On my new one we have a pretty disbursed team. Main office is in Canary Wharf and we were expecting to be going in once a week. But with about 12 of us we were never going to get everyone in at the same time so I just said unless we can guarantee everyone in the office then it's pointless having some on teams and some in the room. Meetings are way less productive like that than having all online. So now not having to do the travelling I'd thought I was. Bit of a bonus.
 
Yep I try to make my office days those when others are WFH. There are a few women nearby who just gossip and talk about telly, grandkids, weddings, Royal family etc etc etc much of the day. Find I'm increasingly looking at when they're WFH and going into the office then
Ahh the famous unproductive U.K. workforce at its best!
 
I’m expected to visit the office once a week. Last week I had to leave the house at 10ish, so I started WFH at 7am, travelled at 10, worked until 6pm, came home. I didn’t have to attend any meetings, I could have worked at home all day as usual.

It went quite well as I avoided the peak traffic, I think that a basis of working ‘core hours’ is decent but we still need to separate work from seeping into downtime.

Crackers when they enforce rules like that. Where is the common sense?! I get it if you need to go into the office, or to a client site for a workshop/kick off session etc etc... but just to tick a box makes no sense.
 
Was meant to be meeting a colleague in Newcastle today. We've sacked it off due to the weather so it's another day wasting money on heating n that.
The weather, I hate it when people cry off over a bit rain or cold. It’s not even raining either. Generally the sort whose skin wouldn’t graft.
 
The weather, I hate it when people cry off over a bit rain or cold. It’s not even raining either. Generally the sort whose skin wouldn’t graft.
Before WFH was available, a colleague from Sheffield managed to drive to Nottingham for work when there’d been a snowfall.

Some of the local residents couldn’t be arsed to make the effort of getting to the office. I appreciate that bus routes could be affected but many people don’t even try to do difficult things.
 
Before WFH was available, a colleague from Sheffield managed to drive to Nottingham for work when there’d been a snowfall.

Some of the local residents couldn’t be arsed to make the effort of getting to the office. I appreciate that bus routes could be affected but many people don’t even try to do difficult things.
Sums them up. I might include it in future interviews I do.

If you have an import any meeting in the office and it’s raining heavily outside, what would you do?
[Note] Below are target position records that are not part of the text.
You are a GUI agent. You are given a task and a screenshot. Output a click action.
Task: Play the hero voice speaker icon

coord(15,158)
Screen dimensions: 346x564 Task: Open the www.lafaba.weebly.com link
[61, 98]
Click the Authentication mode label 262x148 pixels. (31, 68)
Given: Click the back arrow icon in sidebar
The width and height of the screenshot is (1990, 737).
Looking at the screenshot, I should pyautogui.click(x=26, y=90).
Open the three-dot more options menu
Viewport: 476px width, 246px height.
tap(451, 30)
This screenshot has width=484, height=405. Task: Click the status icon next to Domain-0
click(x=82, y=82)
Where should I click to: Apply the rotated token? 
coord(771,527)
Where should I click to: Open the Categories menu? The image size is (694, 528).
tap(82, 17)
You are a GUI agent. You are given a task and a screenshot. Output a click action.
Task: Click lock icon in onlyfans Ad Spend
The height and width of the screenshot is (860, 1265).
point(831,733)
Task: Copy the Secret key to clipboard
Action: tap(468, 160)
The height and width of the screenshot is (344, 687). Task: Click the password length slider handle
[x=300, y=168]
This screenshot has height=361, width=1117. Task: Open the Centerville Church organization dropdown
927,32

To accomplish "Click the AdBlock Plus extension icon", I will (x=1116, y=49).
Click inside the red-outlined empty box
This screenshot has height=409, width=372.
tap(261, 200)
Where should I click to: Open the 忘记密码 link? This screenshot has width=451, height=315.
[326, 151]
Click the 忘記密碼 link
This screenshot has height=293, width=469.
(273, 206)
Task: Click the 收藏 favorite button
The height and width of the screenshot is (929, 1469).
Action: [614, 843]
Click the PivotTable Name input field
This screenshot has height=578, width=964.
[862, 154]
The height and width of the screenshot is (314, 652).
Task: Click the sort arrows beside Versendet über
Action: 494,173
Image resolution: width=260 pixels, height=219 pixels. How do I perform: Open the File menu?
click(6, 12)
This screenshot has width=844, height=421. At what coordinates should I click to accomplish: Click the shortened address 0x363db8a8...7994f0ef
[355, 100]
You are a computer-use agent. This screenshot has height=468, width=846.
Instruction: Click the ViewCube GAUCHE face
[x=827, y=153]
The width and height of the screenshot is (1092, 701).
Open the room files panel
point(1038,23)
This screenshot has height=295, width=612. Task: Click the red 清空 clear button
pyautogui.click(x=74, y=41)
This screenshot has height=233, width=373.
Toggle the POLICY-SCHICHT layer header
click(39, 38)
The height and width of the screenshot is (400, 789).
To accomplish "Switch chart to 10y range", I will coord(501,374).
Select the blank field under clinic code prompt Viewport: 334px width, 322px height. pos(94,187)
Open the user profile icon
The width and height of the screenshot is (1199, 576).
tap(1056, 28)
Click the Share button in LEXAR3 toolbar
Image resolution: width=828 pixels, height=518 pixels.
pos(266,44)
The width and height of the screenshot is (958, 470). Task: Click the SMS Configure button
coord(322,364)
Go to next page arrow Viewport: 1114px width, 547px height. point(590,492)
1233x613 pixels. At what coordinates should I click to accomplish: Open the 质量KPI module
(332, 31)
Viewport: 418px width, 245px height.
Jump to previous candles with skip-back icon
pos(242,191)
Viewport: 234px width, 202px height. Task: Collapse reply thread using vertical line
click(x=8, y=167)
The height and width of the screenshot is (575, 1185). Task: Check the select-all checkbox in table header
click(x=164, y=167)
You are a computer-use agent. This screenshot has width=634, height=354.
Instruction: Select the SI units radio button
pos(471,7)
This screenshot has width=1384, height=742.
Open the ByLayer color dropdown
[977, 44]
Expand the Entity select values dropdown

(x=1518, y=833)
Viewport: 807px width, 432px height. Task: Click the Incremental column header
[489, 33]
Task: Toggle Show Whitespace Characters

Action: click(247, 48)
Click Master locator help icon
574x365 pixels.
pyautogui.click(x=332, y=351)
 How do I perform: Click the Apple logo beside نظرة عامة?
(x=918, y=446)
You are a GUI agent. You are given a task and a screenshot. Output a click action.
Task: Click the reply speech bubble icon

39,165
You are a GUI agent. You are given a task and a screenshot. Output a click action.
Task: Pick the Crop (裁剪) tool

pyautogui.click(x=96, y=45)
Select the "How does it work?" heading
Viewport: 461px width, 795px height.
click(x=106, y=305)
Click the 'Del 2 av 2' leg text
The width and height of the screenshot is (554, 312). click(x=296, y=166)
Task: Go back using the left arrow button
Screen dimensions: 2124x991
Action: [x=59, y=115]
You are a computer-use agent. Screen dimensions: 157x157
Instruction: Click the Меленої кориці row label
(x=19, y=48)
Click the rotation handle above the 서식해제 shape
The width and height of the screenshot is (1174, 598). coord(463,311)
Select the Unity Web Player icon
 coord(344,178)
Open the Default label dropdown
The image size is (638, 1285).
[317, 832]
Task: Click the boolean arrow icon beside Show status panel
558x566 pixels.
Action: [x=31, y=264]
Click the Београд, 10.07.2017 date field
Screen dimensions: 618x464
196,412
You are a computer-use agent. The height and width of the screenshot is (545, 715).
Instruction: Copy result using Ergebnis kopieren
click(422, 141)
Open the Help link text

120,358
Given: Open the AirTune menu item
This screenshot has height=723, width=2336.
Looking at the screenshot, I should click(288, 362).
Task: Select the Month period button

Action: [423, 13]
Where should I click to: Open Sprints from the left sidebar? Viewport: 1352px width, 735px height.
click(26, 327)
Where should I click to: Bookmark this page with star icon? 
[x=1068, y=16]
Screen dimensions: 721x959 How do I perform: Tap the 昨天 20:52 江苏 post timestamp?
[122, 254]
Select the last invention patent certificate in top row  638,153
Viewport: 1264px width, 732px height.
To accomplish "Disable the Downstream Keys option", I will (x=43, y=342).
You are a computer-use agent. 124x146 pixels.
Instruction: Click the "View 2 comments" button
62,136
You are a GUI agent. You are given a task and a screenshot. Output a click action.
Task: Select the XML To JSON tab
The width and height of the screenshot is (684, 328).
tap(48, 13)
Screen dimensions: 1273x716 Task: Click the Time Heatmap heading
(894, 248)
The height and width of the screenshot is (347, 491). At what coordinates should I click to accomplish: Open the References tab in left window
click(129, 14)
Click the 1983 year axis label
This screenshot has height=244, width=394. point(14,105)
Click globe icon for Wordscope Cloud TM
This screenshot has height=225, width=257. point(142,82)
A - Put on a big coat and make my way to work
B - Say I’ll just work from home today as I don’t value other people’s time
C - Just take the day off and say I’ll catch up the rest of the week as I’ve left my laptop at work and don’t want to get wet
 
Before WFH was available, a colleague from Sheffield managed to drive to Nottingham for work when there’d been a snowfall.

Some of the local residents couldn’t be arsed to make the effort of getting to the office. I appreciate that bus routes could be affected but many people don’t even try to do difficult things.

When the ‘Beast from the East’ happened it felt like a fun expedition getting to the office :lol:

I did ditch the car because I expected the roads to be shite and would have had some sketchy hills to contend with. Surprisingly the metro was still running though, so 20 minute walk to the station roughly either side of the journey, big coat on, hiking boots, nobody else out.
 
Sums them up. I might include it in future interviews I do.

If you have an import any meeting in the office and it’s raining heavily outside, what would you do?

A - Put on a big coat and make my way to work
B - Say I’ll just work from home today as I don’t value other people’s time
C - Just take the day off and say I’ll catch up the rest of the week as I’ve left my laptop at work and don’t want to get wet
:lol:You can’t discriminate on wimpiness grounds!

The difference in ye olden dayes was that if you didn’t turn up you got a bollocking and/or docked pay.